■ What you need to do:
Update the listing from the line with "Politik (326, 61)" through its end, replacing "Freizeit" with "Reisen" and keeping everything else the same. Give back only those lines.

■ Dataset content:
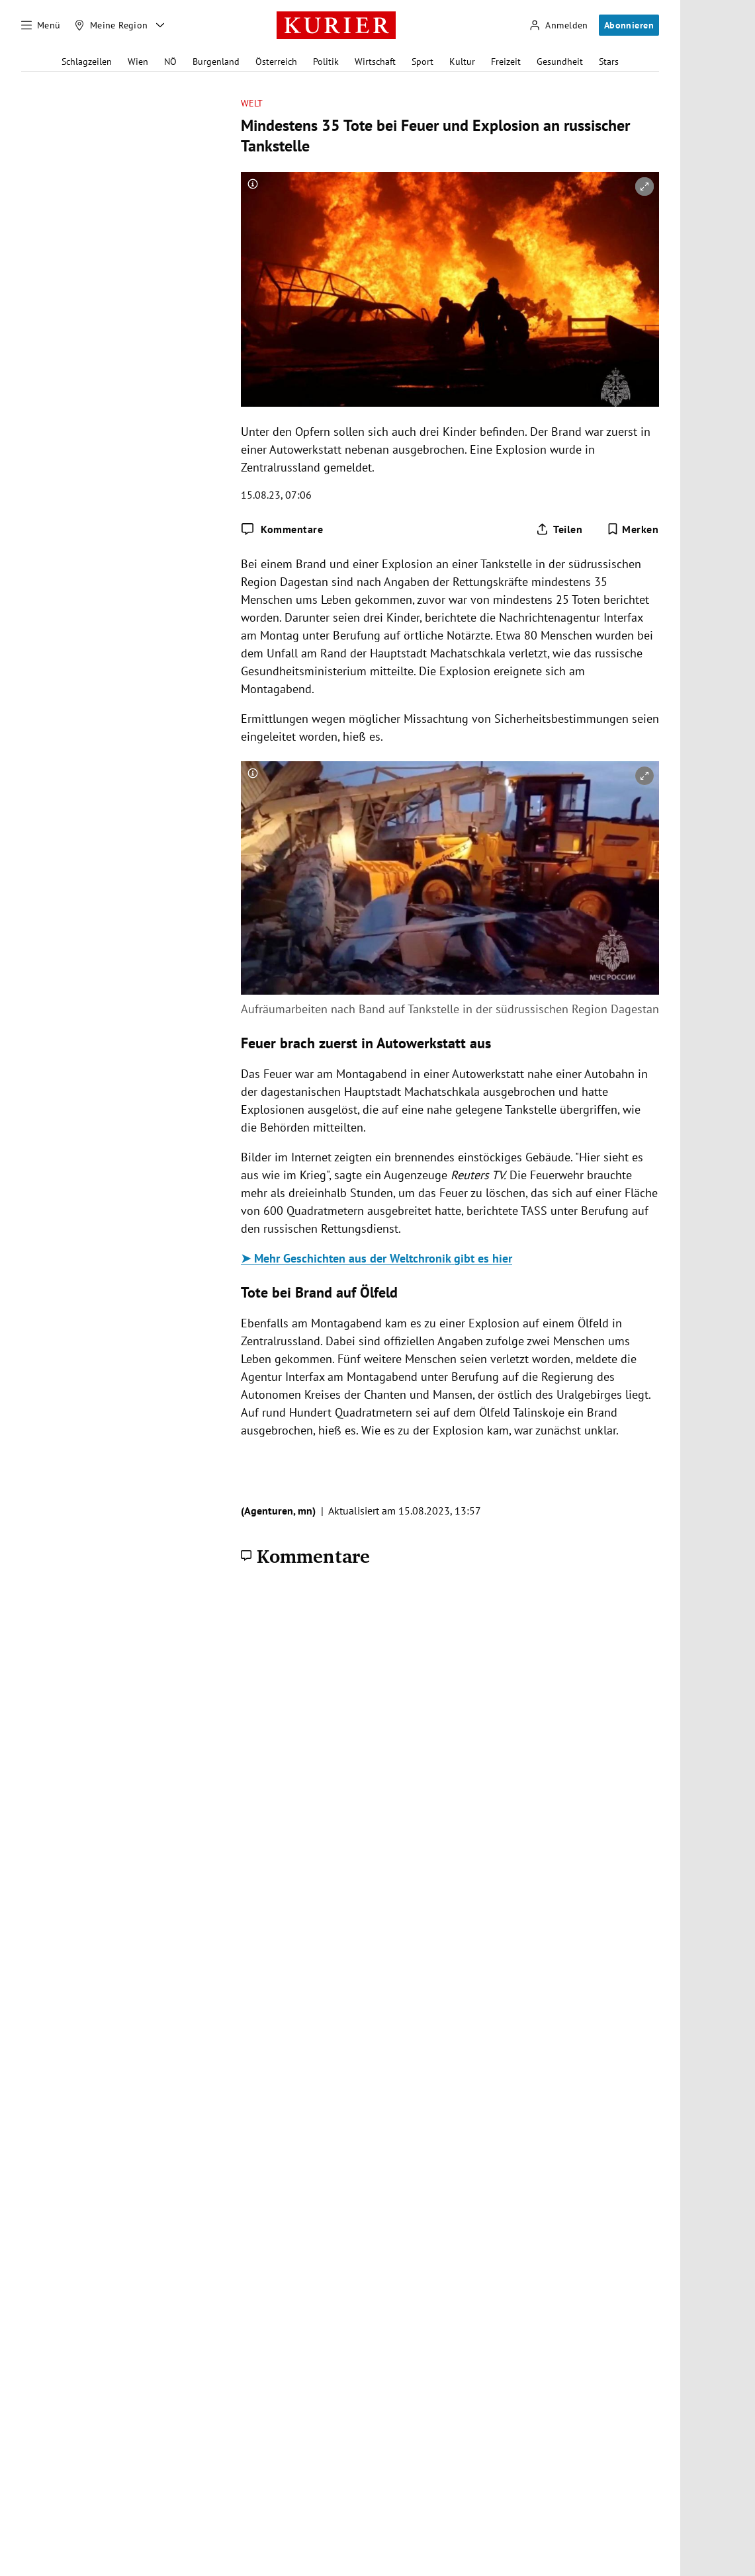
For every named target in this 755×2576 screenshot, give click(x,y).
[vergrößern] (644, 186)
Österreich (276, 61)
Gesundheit (560, 61)
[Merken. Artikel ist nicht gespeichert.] (632, 529)
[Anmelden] (558, 25)
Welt (252, 103)
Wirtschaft (375, 61)
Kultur (462, 61)
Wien (138, 61)
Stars (609, 61)
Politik (326, 61)
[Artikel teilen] (559, 529)
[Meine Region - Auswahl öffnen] (160, 25)
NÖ (170, 61)
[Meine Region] (111, 25)
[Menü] (41, 25)
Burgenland (216, 61)
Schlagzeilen (87, 61)
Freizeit (506, 61)
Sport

■ Response:
Politik (326, 61)
[Artikel teilen] (559, 529)
[Meine Region - Auswahl öffnen] (160, 25)
NÖ (170, 61)
[Meine Region] (111, 25)
[Menü] (41, 25)
Burgenland (216, 61)
Schlagzeilen (87, 61)
Reisen (506, 61)
Sport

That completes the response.